▶ TEXT SHOWN
[Foundation-l] Data retention

Thomas Dalton thomas.dalton at gmail.com
Tue Sep 16 10:13:40 UTC 2008


2008/9/16 Anthony <wikimail at inbox.org>:
> On Mon, Sep 15, 2008 at 4:33 PM, Thomas Dalton <thomas.dalton at gmail.com>wrote:
>
>> 2008/9/15 mboverload <mboverloadlister at gmail.com>:
>> > Maybe legally, but it would be much better if they actually told us
>> > what they are doing.
>>
>> Maybe, but not in the privacy policy.
>>
>
> Why not?  What's the point of having a privacy policy if you're going to
> make it a long-winded version of "we can do anything we want to do"?

It doesn't say that at all. The privacy policy is designed to be the
absolute minimum that the foundation commits to doing. In most cases,
the foundation actually goes a little further than that. There is no
harm in publishing that actual practice, but the foundation shouldn't
be committing to continuing that practice - it chose what to commit to
very carefully when writing the policy and with good reason,
restricting itself further would make things harder without
significant gain.

▶ PROVIDED MATERIAL
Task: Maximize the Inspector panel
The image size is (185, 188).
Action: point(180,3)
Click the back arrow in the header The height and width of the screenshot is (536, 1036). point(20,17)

▶ TASK BRIEF
Carry on the mailing-list post about data retention and the privacy policy from its last sentence.

▶ SOLVED PROBLEM
Let me give an example with made up numbers. If the policy says "We
will not keep logs longer than 2 months", however actual practice is
to only keep them one month, then that's fine, we're following policy.
If someone then makes a mistake forgets to delete the logs before they
go home on Friday night and deletes them when they get back in on
Monday when they're a month and a day old, there is no problem,
because we're still within policy. If we'd changed policy to describe
what usually happened, we'd now have violated the policy. It's always
good to make actual practice a little stricter than policy in order to
absorb mistakes - that doesn't work if you then change the policy to
describe the practice.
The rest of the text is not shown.